Cypress Lloyds did something deliberate and unfortunate. Cypress Lloyds waited sixty two days after receiving the notice letter from Martinez to file a plea in abatement asking the court to abate the case another sixty days until after Martinez sent a proper notice letter to Cypress Lloyds. I saw this a lot during the Hurricane Ike days. Insurance company lawyers suddenly, become the worst 5th Grade English teacher you ever had. They would pull out their red grease pencils and start marking up your 60-day notice letter like you were asking for a Daisy Red Rider BB Gun for Christmas.2 Their argument was that even though the policyholder sent a notice letter, the notice letter did not pass the muster under Texas Insurance Code or DTPA requirements and the policyholder had to start all over again. It was frustrating because the only purpose behind it was to delay the claim and harass me and my clients.

Thankfully, the Cypress Lloyds court may have eliminated some of the red pencils. The court summarized the case law in Texas on sufficiency of 60-day notice and stated that “pre-suit notice [has] been extensively litigated and the majority of cases apply a very low threshold for pre-suit notice requirements.” In a nutshell the question is whether the notice is stated with enough detail so the insurance company, knowing nothing of the claims and allegations except what is asserted in the notice, can grasp the basis of the policyholder’s complaints against it. Also important, the policyholder must say what amount of damages is being claimed. If you say you are still investigating and you don’t know exactly what the damages are then it is not a proper notice letter. Remember the purpose of the notice letter is to encourage total and complete settlement of the entire claim and the insurance company can’t pay you if they don’t know exactly what you want.

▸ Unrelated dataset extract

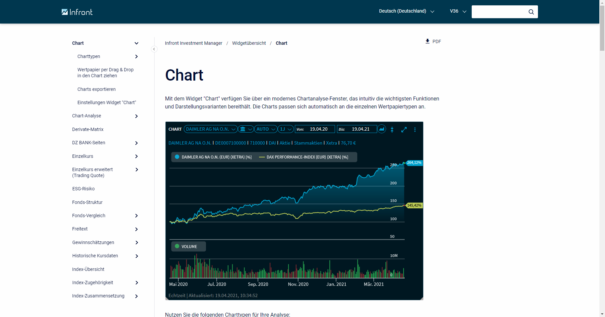
Task: Click the area chart type icon
Action: tap(382, 129)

For the lawyers, looking at all the cases surveyed by the Cypress Lloyds court, the notice letters that did not pass muster were typically the ones where a lawyer parroted statutory bad faith language without setting out anything specific about the claim. For example, saying that the carrier was “not attempting in good faith to effectuate a prompt, fair and equitable settlement of the claim submitted in which liability has become reasonably clear” as opposed to saying that the adjuster spent inadequate time examining the damage to the home, including the roof, and allowed only minimum repairs to the roof in the estimate.

Therefore, the rule of thumb with sixty-day notice letters is that it is better to be short and specific than to be long-winded and ambiguous. Get to the point and leave out all the legalese.

1 In Re Cypress Texas Lloyds, 437 S.W.3d 1 (Tex. App. – Corpus Christi, 2011).
2 A Christmas Story is the best Christmas movie ever…Elf runs a close second and the first two Home Alone movies are third and fourth.